Cardiac Diagnostic Assistance Agent

[26004]

Cardiologists routinely analyze heterogeneous data sources such as ECG tracings, Doppler echocardiography reports, and electronic health records (EHRs). Integrating these inputs into a coherent clinical interpretation requires significant expertise and careful cross-referencing across multiple systems and formats.

This project aims to develop a fully offline prototype software system based on MedGemma, designed to support the integrated analysis of multimodal cardiac data. The system will transform ECG signals, echocardiographic findings, and relevant EHR data into concise and structured clinical assessments. It will generate explainable diagnostic reports that clearly document the evidence supporting each output, allowing clinicians to easily trace conclusions back to specific signal features, extracted parameters, or contextual patient information.

The prototype will follow a privacy-by-design architecture. All processing will occur in memory, without persistence of sensitive patient data. Optional network isolation will ensure that no data leaves the local environment, and logging will be limited strictly to anonymized performance metrics.

Reverse Engineering of an Existing Gantry-Robot

[24013]

The project focuses on three key objectives. First, reducing costs by identifying affordable yet reliable components. Second, enhancing the robot’s performance to meet modern industrial needs. Third, providing clear documentation to simplify replication and deployment. 

This project aims to redesign and improve a gantry robot to reduce costs and enhance its performance. The process involves studying the current robot, creating detailed 3D models, and exploring alternative components to optimize its design. The ultimate goal is to deliver a solution that is affordable, scalable, and ready for practical use across various applications, all while ensuring thorough documentation for future use. 
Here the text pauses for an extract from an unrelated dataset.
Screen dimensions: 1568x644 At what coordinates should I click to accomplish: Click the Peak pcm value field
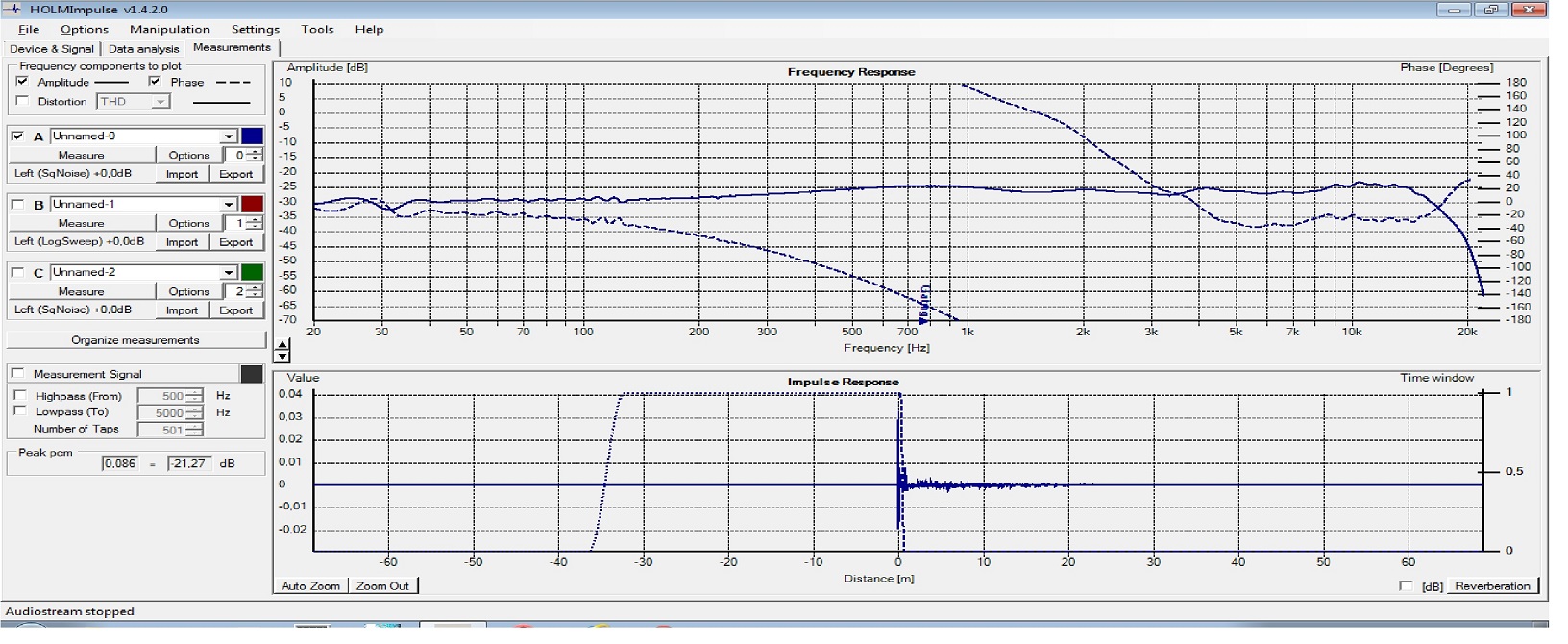(120, 463)
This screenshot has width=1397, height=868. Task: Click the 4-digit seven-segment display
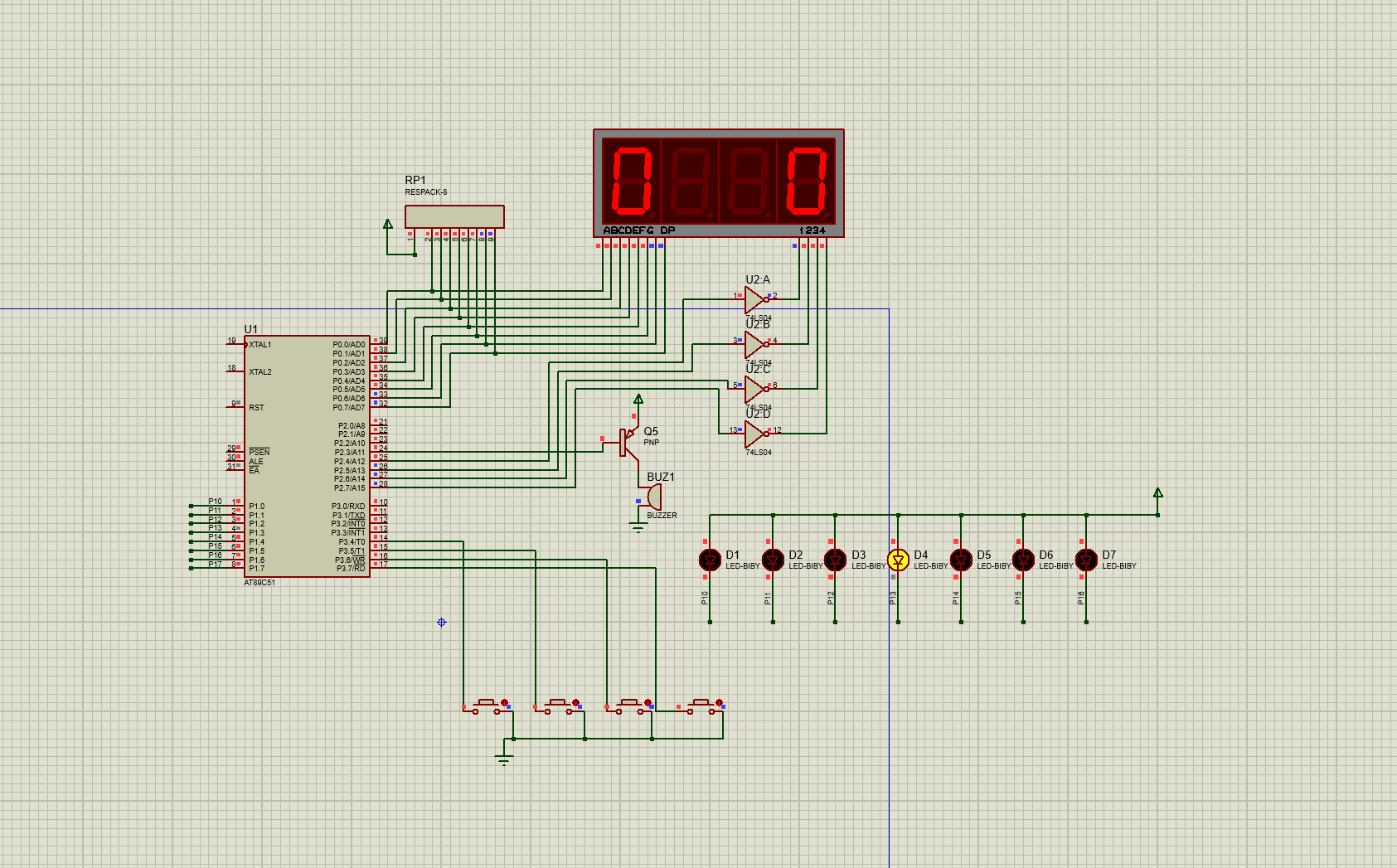718,182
Design of a Robotic Arm for Capper/Decapper 2

[25019]

This project aims to design and develop a new generation of capper/decapper for pharmaceutical environments, where only a few models currently exist and usually at a high price. The stage could lead to one of two outcomes: improving and building upon an already imagined first concept, or exploring a completely new design. Leveraging M31’s expertise in hardware, firmware, and software to control such systems, the project’s mission is to deliver a solution that is affordable, reliable, and adaptable for biomedical and cleanroom applications. The final result will be a functional prototype supported by comprehensive documentation for replication and scalability.

Door Vertical Movement Mechanis

[25020]

This project focuses on the design and development of a new vertical movement mechanism for liquid handler instrument doors, a solution that is particularly appreciated in laboratory environments where space is limited. While most vertical doors rely on gas springs and do not operate with true vertical motion, laboratories often require compact, ergonomic, and reliable solutions.

M31 has so far used a mechanism derived from the furniture industry, which, although functional, is not well suited for industrial use. The goal of this stage is to provide a complete vertical aperture solution that integrates essential features such as manual or electrical control, door balance to maintain positioning, smooth movement, shock absorption, a guiding and locking system, and the possibility of incorporating sensor triggers. Supported by M31’s hardware, firmware, and software expertise, the project will ultimately deliver a new generation of vertical door mechanisms specifically adapted to industrial and laboratory needs.